Document source:
####

Jusqu’ici, le lycée professionnel public était encore un rempart et on disait qu’il réparait les élèves en difficulté au collège. Que penser alors de cet état qui place maintenant les lycéens professionnels sous la double tutelle des ministères de l’Éducation national et du ministère du travail ? Ou qui pousse les jeunes mineurs non diplômés de 15, 16 ou 17 ans à devenir apprenti, c’est à dire dépendant d’un contrat de travail pour être scolarisé.
Pour rappel, les 15-19 ans sont particulièrement exposés au danger des accidents du travail qui peuvent être parfois mortels. Le 25 septembre dernier encore, un jeune dépanneur est mort sur une intervention, étouffé par sa combinaison qui s’est coincée sous les roues d’un camion en panne et qui n’étaient pas calées. Et oui, on n’est pas sérieux quand on a 19 ans, et les CHSCT (Comité d'Hygiène, de Sécurité et des Conditions de Travail) auraient été certainement plus efficaces qu’une vidéo de prévention, même sur Tik-tok. Beaucoup d’apprentis font partie de cette statistique. Ce qui n’empêche pas l’État et les régions de pousser vaillamment vers la généralisation de ce modèle. Marine Le Pen, Eric Ciotti et Emmanuel Macron défendent l’apprentissage dès 14 ans. Aux états unis, c’est désormais l’âge légal de travailler dans plusieurs états.

####

Exercice court 1: Transformez en tableau Markdown, avec les colonnes « N° » et « Ligne », le passage des enregistrements allant de la ligne qui contient « Open the Soundslice link » jusqu'à celle qui contient « click(367, 187) », toutes deux incluses. Omettez les lignes vides.
Le texte et les enregistrements constituent deux matériaux distincts.

Enregistrements fournis:
####

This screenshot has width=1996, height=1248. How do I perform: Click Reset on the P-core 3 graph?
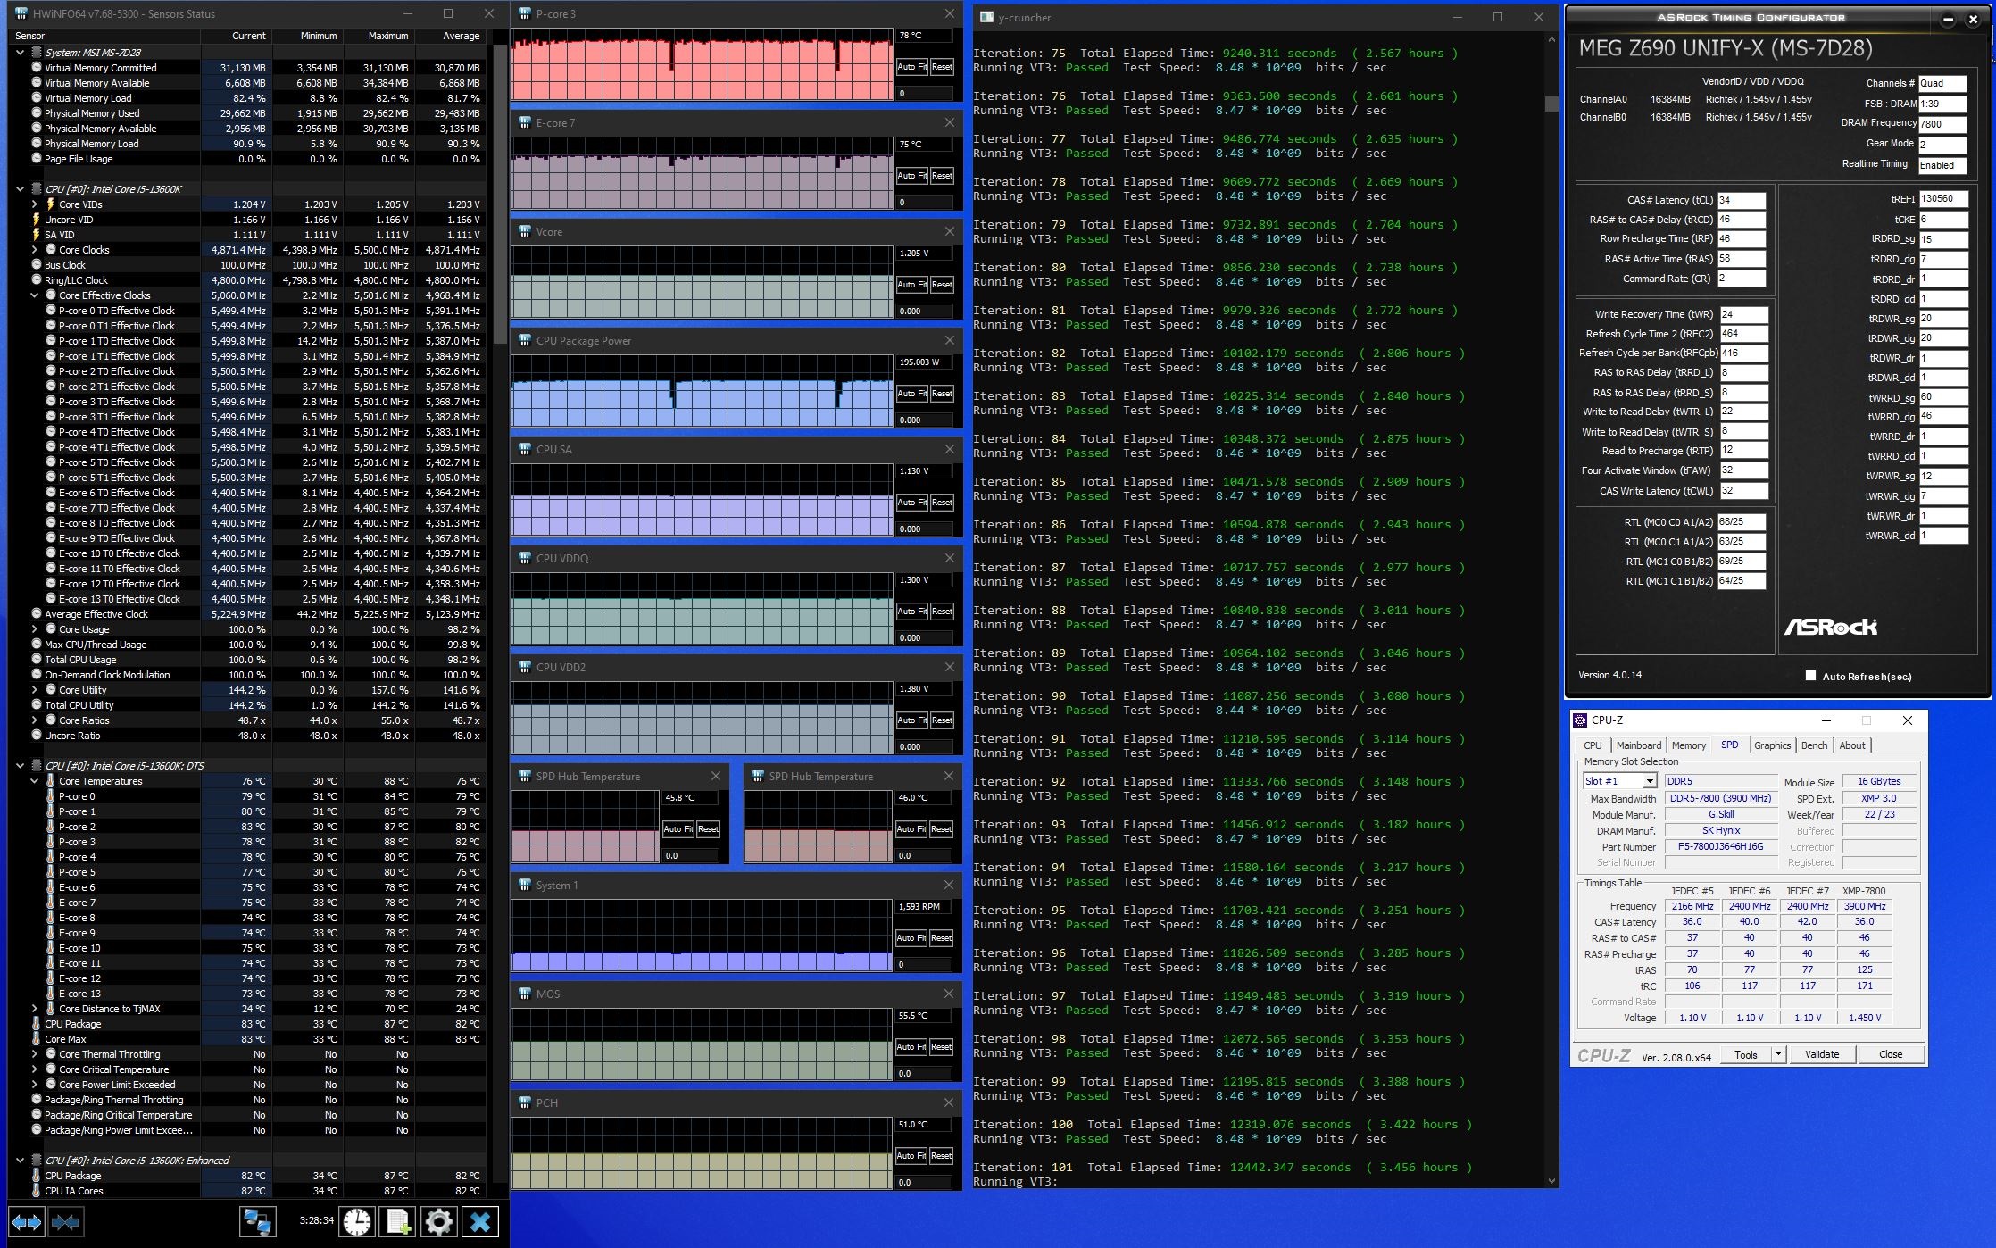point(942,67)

####

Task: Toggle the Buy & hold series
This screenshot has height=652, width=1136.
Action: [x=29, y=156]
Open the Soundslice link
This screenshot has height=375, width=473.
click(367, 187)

####

Exercice court 2: Recopiez mot pour mot le passage du texte qui va de « Pour rappel, les » jusqu'à « dans plusieurs états. ».

Résultat obtenu 1:
| N° | Ligne |
|---|---|
| 1 | Open the Soundslice link |
| 2 | This screenshot has height=375, width=473. |
| 3 | click(367, 187) |

Résultat obtenu 2:
Pour rappel, les 15-19 ans sont particulièrement exposés au danger des accidents du travail qui peuvent être parfois mortels. Le 25 septembre dernier encore, un jeune dépanneur est mort sur une intervention, étouffé par sa combinaison qui s’est coincée sous les roues d’un camion en panne et qui n’étaient pas calées. Et oui, on n’est pas sérieux quand on a 19 ans, et les CHSCT (Comité d'Hygiène, de Sécurité et des Conditions de Travail) auraient été certainement plus efficaces qu’une vidéo de prévention, même sur Tik-tok. Beaucoup d’apprentis font partie de cette statistique. Ce qui n’empêche pas l’État et les régions de pousser vaillamment vers la généralisation de ce modèle. Marine Le Pen, Eric Ciotti et Emmanuel Macron défendent l’apprentissage dès 14 ans. Aux états unis, c’est désormais l’âge légal de travailler dans plusieurs états.